We are considering homeschool for next year.
Technically not homeschool, but school at home through the Georgia Cyber Academy.
I have a friend with children who have attended GCA for several years and they love it.
(She is actually now working for GCA.)
I have talked to several other homeschooling parents about the pros and cons, ups and downs.
I have prayed about it, written about it, thought about it, and talked about it until I’m blue in the face.
And I still just can’t decide.
There are so, so many pros.
There really are.
We are at a place where I really enjoy the children (and they still enjoy me).
We have fun together and there’s more laughing than crying.
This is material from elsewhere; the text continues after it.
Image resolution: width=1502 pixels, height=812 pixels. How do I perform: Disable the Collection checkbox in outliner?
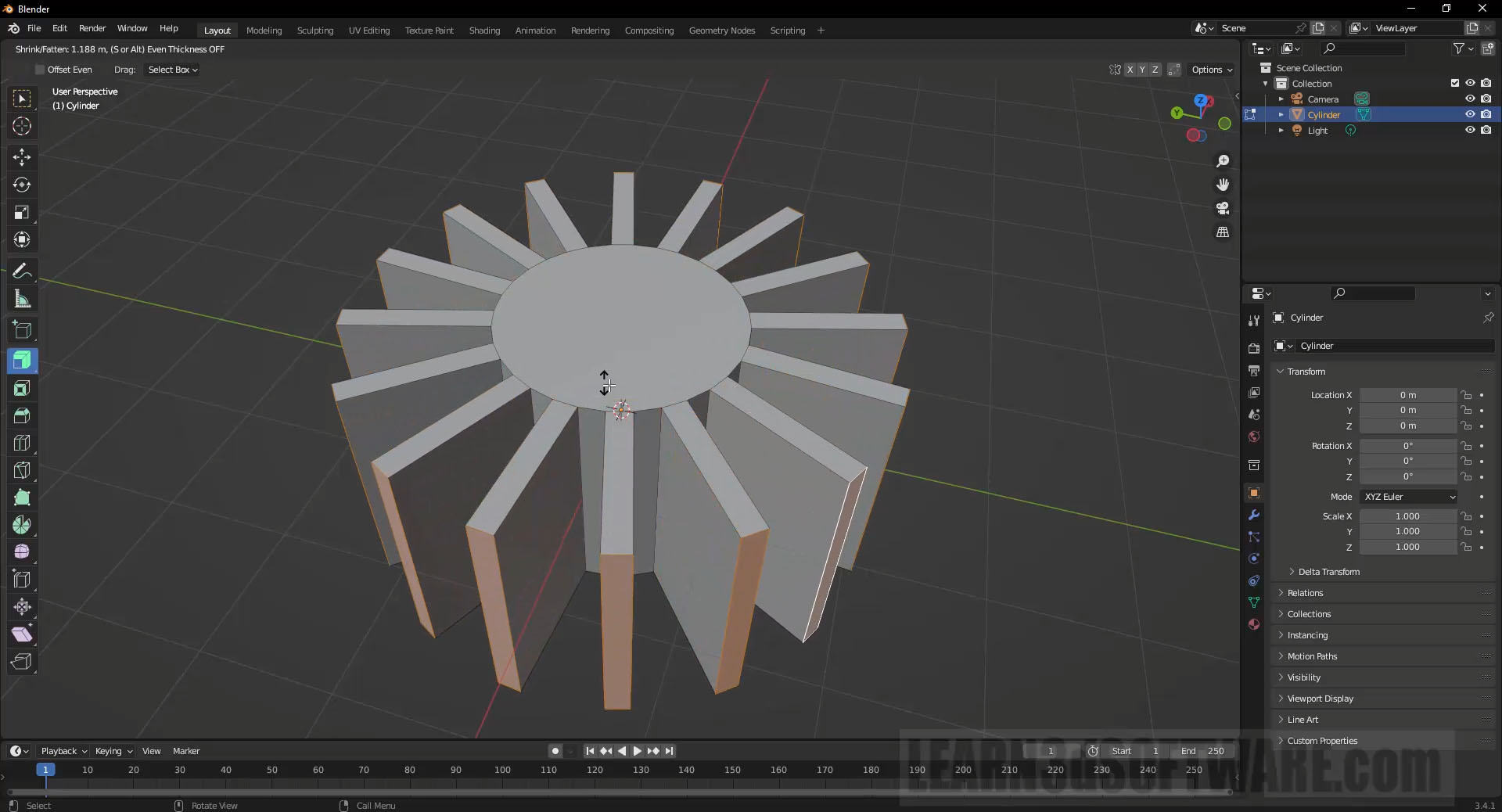point(1455,83)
We learn by doing every day things together.
And the bigs are actually really helpful with the littles.
We wouldn’t be at the mercy of the school calendar.
Nor the early, frustrating mornings.
We wouldn’t have to worry about missing X number of days.
So I’m not really sure what’s holding me back.
I know that we would make other homeschooling friends.
The socialization aspect doesn’t bother me at all.
I’m certain that we would find plenty of opportunities for that.
The work load doesn’t frighten me (although I know it will require quite an adjustment for us all).
The time commitment, the structure, the details are all things I know I can do.
But something – some little thing – is making me flinch.
Is it just that I’m a rule follower and this is a little unconventional?
Is it that when I mention it, people look at me like I’ve gone mad?
What harm is there in at least trying it?
If we hate it, we go back to brick and mortar, right?
But what if we don’t try it and I always wonder?
Or should we wait? How long?
I love our elementary school, but middle school?
Meh. Not so much.
I want to.
I do.
But then I worry.
And I’m right back where I began.
I just can’t slow my thoughts down long enough to wrap my head around it all.